Aynı zamanda çok okuyan ve kitap biriktiren Kral Felipe, danışmanlarının karşı çıkmasına rağmen özel kütüphanesini (onlar eski üniversitelerin bulunduğu Salamanca ya da Valladolid kentlerini önermektedir) bu manastırın içinde inşa ettirecektir.

1565'ten itibaren Kralın ajanları Avrupa'nın her yanından önemli kitapları satın almaya başlar. İlk gelen 46 kitaplık partiyi izleyen iki yıl sonra kitap sayısı 1.000'e ulaştığında, danışmanlarının tavsiyeleri üzerine Kral sadece ilk baskılar ve elyazmaları toplamaya yönelir. 1576'da kütüphanedeki eser sayısı 4,500'e ulaşmıştır. Artık Avrupa hükümdarlarının hanedanlarının ellerinde bulunan değerli eserlerin peşinde koşulmaktadır.

1584'te inşaatı tamamlanan El Escoral Manastırı Kütüphanesi Ana Salonu (Foto günümüze aittir.) [5]

4. Felipe'nin 1598'de ölümünden önce kütüphanenin kendinden sonra daha da büyütülmesi için bıraktığı fonlar sayesinde, koleksiyonculuğu oğlu III. Felipe ve yeni fonlar da tahsis eden sonraki krallar sürdürür. Ta ki 1671 yılındaki büyük yangın hem manastırı hem de kütüphaneyi ve içindeki eserleri perişan edinceye kadar. Yangın sonrası 50 yıl süreyle kapalı kalan kütüphanenin tekrar açılması karar verildiğinde yapılan envanter çalışması elde sadece 4.000 eserin sağlam kaldığını ortaya koyar. Buna rağman geçecek yüzyıllarda kütüphane elde edilen çok değerli eserlerle yeniden büyüyecek, 19. yüzyıl ortalarında Avrupa'nın en önemli kraliyet kütüphanesi olarak nam salacaktır. Gerçi kaderinde Ekim 1872'de bir yangın daha vardır, fakat bu defa gerek çalışanların gerek halkın yardıma koşmasıyla bu felaketten daha az kayıpla kurtulmak mümkün olur.

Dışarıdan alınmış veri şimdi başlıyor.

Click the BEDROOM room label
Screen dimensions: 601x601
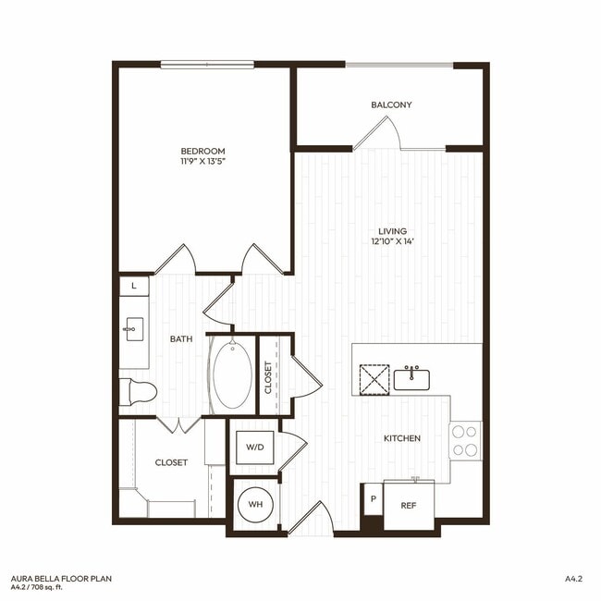(x=202, y=151)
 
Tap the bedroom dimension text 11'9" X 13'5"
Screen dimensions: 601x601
(x=202, y=162)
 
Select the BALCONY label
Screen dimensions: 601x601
(x=392, y=104)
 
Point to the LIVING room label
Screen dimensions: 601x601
(x=392, y=231)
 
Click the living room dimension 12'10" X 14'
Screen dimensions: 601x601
(x=392, y=242)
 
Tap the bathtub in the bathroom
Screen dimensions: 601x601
(x=231, y=376)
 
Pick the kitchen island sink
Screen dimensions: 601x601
(x=412, y=377)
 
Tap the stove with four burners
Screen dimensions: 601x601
(x=464, y=440)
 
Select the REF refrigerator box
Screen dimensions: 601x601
(x=408, y=506)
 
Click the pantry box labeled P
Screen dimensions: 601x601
(x=373, y=499)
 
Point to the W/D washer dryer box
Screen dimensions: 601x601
(x=254, y=448)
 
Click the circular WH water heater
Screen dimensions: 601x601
(x=252, y=506)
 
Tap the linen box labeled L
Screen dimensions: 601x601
(x=134, y=287)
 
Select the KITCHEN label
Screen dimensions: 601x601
(x=403, y=437)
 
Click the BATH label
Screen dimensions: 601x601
(x=181, y=338)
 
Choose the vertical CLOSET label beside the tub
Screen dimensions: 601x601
(x=269, y=377)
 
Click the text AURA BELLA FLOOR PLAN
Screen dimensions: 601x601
(x=56, y=577)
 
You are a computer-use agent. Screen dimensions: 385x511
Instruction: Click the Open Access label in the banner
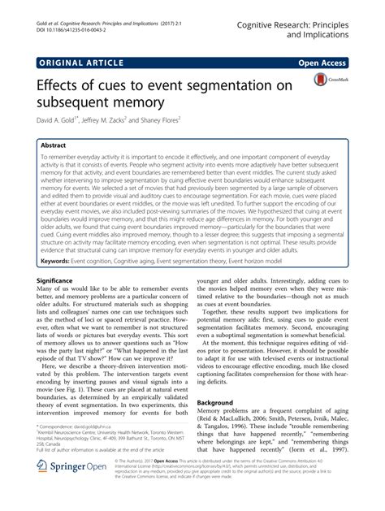coord(324,61)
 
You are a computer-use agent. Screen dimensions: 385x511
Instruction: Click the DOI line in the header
coord(74,17)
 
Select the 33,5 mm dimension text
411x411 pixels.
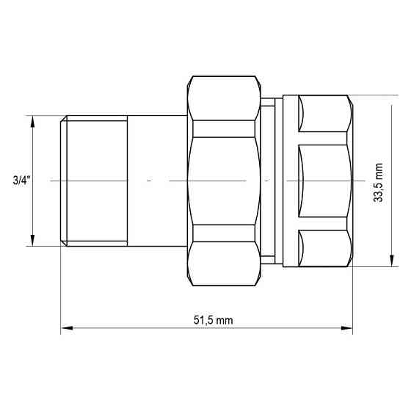point(378,182)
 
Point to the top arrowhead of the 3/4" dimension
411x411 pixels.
point(32,121)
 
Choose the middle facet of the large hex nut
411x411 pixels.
point(225,181)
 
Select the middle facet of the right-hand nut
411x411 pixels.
point(323,181)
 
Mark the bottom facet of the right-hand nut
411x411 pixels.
point(323,248)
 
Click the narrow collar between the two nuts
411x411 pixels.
point(272,181)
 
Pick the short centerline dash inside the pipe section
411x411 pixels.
point(149,181)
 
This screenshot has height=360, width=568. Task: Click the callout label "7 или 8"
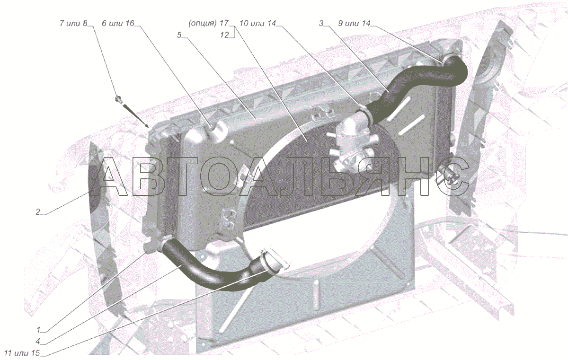point(73,24)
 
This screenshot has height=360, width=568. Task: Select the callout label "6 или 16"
point(118,24)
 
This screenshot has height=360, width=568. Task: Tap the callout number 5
point(179,35)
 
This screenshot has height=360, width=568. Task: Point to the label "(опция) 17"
point(208,24)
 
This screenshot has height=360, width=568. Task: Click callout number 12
point(224,35)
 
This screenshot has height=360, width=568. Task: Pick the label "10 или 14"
point(257,24)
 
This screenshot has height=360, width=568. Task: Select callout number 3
point(321,24)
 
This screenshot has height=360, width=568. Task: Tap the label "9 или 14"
point(354,24)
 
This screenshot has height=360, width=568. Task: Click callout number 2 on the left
point(38,212)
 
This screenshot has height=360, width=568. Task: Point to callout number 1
point(38,330)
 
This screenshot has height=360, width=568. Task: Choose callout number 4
point(38,342)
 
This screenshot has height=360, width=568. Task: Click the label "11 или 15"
point(22,353)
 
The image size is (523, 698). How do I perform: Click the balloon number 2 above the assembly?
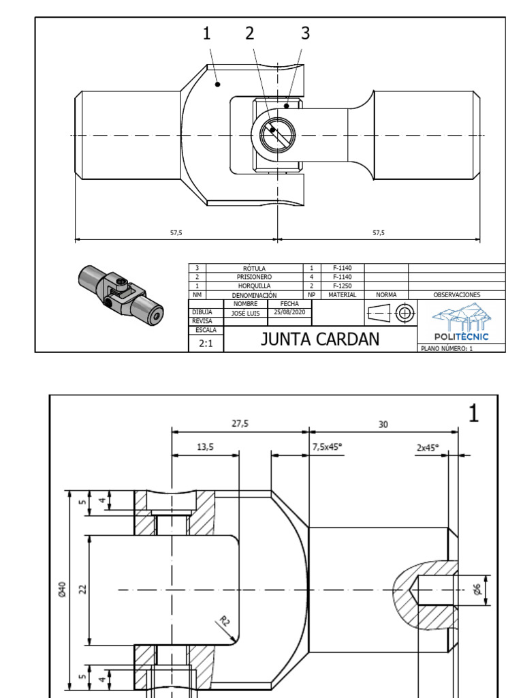250,33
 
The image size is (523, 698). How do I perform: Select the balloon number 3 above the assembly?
305,33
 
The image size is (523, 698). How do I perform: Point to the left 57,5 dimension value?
176,232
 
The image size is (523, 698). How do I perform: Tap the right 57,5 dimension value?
379,232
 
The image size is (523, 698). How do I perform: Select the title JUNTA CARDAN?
319,339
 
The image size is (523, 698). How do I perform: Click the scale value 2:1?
206,344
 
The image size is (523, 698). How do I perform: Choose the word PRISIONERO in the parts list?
254,277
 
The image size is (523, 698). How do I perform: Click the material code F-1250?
342,286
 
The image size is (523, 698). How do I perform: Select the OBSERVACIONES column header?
456,295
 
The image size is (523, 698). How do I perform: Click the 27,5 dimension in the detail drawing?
240,423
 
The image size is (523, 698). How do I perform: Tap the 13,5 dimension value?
204,447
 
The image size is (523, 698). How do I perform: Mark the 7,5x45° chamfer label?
327,447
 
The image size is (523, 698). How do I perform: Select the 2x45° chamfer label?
428,448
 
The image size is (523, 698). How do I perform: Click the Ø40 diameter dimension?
62,590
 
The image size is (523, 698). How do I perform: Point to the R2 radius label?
225,620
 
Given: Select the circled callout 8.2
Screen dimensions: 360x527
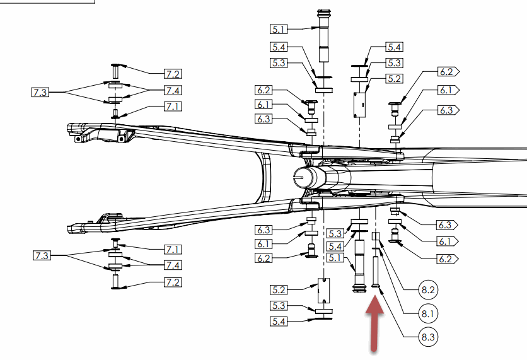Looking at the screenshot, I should [x=429, y=290].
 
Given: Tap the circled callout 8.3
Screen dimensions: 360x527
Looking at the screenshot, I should [x=429, y=337].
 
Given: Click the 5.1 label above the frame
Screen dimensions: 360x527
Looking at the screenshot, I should [x=279, y=29].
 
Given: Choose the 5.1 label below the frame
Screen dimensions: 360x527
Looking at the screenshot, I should [x=334, y=258].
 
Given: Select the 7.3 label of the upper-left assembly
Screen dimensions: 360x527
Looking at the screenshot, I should [x=40, y=93].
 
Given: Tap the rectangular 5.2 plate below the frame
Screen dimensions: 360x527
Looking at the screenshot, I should [x=323, y=291].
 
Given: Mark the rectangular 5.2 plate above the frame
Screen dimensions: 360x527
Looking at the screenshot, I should [x=359, y=103].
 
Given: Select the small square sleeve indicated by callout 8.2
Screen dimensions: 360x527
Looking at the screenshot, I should [x=375, y=238].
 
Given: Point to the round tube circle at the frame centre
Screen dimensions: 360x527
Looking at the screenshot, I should [x=306, y=178].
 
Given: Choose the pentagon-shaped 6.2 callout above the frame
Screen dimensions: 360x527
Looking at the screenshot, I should [x=448, y=72].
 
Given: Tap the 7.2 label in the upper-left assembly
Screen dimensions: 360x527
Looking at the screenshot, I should [x=173, y=74].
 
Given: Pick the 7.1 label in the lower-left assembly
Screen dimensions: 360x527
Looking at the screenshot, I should [x=173, y=249].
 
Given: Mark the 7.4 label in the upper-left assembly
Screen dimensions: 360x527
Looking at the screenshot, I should [x=173, y=90].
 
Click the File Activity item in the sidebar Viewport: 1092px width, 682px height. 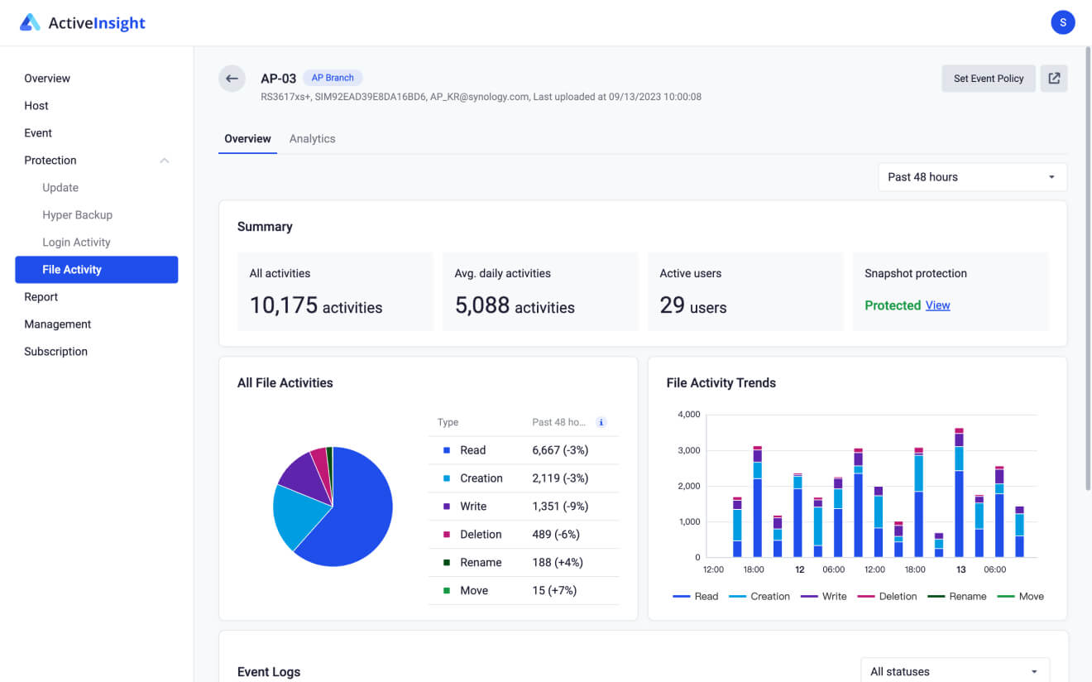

2 Ekim 1872 tarihindeki El Escoral Kütüphanesi yangınından kurtarılmaya çalışılan eserler (İspanyol/Fransız sanatçı Daniel Vierge gravürü)

Bu noktada artık kütüphanenin ince ince kaydedilmiş tarihçesini bir yana bırakıp yapının kendisinden bahsedeyim.

Manastırda her ne kadar üç kütüphane mevcut ise de, önemli olan "Kraliyet Kütüphanesi". II. Felipe'nin tasarımını emanet ettiği mimarlar Juan de Toledo ve Juan de Herrera. Zaman içinde kütüphanenin ne şekilde büyüyeceği, ne tür kitap tasnifi yapılması gerekeceği ve benzeri pek çok unsur dikkate alınarak defalarca değiştirilen tasarım son halini aldığında, o zamana kadar uygulanan Ortaçağ kütüphane mimarisi anlayışını yıkan, âdeta bir devrim yaratan tasarım olarak algılanmış. Özetle, "İktidar, görkem, cesaret ve dünyanın entellektüel liderliğinin Rönesans çizgisinde ifadesi" olarak nam salmış. Öylesine ünlenmiş ki, mesela ünlü mimar Domenico Fontana, Vatikan Kütüphanesini tasarlarken bu mimarinin büyük etkisi altında kalmış.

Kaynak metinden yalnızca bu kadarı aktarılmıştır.